Each line below that includes "Locate" counts once; report the total and nothing more.

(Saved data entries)
/---
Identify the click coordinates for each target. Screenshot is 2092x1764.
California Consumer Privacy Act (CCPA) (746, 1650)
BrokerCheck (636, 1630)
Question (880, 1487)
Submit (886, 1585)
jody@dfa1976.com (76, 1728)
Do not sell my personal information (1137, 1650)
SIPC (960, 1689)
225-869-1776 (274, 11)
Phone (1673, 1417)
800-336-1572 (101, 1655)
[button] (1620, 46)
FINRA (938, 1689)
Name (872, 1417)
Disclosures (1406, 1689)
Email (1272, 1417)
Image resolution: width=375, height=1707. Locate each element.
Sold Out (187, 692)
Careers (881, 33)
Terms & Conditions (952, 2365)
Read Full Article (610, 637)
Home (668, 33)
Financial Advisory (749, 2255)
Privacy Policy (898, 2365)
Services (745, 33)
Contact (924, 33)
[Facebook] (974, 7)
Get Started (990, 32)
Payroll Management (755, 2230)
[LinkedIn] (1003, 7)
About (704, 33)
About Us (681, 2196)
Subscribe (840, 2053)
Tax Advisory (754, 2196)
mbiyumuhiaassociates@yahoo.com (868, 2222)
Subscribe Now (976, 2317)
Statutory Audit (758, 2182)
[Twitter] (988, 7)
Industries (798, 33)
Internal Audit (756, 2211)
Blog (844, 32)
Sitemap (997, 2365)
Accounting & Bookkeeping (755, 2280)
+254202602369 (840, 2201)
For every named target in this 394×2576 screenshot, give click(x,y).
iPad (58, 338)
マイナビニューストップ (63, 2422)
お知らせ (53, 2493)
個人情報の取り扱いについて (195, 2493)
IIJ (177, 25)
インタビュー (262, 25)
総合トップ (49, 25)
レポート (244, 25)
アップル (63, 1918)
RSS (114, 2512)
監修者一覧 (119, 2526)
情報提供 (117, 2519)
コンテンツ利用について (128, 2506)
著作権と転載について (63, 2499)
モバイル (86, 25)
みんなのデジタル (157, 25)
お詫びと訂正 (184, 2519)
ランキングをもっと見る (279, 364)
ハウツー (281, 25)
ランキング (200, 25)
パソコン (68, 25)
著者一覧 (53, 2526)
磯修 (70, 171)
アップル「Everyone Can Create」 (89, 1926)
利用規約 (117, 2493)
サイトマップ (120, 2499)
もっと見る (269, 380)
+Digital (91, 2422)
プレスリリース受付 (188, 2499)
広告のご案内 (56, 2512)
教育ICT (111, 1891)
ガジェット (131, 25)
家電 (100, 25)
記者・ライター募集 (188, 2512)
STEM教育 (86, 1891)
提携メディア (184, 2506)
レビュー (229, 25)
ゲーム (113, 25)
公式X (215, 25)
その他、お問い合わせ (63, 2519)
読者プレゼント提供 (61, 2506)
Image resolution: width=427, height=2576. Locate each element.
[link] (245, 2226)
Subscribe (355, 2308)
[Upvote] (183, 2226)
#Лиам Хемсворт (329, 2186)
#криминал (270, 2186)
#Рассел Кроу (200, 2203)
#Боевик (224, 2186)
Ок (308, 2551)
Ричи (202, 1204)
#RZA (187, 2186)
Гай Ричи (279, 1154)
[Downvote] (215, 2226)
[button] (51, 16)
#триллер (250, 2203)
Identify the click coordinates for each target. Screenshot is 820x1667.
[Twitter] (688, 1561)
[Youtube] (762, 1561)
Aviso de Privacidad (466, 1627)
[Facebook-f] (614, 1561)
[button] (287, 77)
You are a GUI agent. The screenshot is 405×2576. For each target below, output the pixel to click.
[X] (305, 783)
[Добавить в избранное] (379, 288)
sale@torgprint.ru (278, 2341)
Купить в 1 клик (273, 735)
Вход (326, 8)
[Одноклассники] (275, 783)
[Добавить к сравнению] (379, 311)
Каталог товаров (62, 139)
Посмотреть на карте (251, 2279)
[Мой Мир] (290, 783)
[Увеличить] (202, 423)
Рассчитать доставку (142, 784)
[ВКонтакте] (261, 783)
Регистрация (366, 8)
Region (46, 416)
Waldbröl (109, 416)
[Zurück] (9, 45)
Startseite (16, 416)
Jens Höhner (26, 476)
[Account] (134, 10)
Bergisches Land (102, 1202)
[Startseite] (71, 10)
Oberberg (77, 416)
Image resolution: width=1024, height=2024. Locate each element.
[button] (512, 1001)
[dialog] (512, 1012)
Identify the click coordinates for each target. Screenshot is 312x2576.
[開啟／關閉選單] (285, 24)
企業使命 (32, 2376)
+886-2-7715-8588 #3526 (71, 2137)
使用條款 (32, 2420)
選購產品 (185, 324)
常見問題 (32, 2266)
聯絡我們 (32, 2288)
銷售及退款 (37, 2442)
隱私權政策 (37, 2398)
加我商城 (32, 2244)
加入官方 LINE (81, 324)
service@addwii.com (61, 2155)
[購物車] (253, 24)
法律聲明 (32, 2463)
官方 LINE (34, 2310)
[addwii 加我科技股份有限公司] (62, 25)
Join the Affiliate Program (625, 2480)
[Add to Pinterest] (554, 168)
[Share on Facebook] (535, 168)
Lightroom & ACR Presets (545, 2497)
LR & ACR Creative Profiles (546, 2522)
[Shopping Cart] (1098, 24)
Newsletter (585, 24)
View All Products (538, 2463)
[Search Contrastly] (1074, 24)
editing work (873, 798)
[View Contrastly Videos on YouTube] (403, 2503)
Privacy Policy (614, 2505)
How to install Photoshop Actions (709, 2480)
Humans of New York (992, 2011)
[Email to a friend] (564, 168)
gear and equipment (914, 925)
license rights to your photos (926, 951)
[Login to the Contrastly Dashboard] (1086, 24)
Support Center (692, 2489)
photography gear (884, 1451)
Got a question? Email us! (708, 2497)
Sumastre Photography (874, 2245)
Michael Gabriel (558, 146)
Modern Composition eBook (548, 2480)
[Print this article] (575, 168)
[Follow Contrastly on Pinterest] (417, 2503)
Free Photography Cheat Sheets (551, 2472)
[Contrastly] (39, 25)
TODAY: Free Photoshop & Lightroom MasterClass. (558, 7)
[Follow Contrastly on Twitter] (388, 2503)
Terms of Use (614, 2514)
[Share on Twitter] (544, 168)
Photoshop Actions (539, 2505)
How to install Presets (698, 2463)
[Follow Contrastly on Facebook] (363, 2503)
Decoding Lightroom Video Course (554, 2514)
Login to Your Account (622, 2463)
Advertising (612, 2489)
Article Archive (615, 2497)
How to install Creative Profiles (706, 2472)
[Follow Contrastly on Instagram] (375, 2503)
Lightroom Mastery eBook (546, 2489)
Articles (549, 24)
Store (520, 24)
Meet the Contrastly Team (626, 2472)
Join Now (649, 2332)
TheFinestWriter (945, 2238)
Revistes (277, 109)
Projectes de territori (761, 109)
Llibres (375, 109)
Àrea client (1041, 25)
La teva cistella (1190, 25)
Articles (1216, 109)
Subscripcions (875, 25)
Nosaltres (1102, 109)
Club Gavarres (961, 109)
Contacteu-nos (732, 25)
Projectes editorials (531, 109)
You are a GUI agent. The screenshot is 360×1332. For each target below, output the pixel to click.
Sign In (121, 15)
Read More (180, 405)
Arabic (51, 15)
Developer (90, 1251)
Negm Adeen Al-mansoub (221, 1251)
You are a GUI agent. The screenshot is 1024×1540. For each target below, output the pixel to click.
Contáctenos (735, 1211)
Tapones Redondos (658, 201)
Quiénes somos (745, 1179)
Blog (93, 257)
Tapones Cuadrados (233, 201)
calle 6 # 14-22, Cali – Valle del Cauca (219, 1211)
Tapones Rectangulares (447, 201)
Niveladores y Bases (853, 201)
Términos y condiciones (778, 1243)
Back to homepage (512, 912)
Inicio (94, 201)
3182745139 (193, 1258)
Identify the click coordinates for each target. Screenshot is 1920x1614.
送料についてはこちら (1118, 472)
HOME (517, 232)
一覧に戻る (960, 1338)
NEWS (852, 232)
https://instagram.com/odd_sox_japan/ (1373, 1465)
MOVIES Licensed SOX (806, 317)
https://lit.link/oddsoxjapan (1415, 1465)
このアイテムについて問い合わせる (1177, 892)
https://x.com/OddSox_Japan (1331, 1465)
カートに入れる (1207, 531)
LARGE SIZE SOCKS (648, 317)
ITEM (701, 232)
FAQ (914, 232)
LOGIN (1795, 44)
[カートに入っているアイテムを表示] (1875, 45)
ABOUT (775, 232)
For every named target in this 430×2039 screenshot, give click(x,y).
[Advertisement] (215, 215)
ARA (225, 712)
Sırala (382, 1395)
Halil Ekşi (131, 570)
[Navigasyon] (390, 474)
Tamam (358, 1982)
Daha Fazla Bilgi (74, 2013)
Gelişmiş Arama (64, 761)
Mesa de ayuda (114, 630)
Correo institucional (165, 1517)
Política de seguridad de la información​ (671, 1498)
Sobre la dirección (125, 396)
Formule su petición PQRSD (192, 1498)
\---
_Written solution_:
3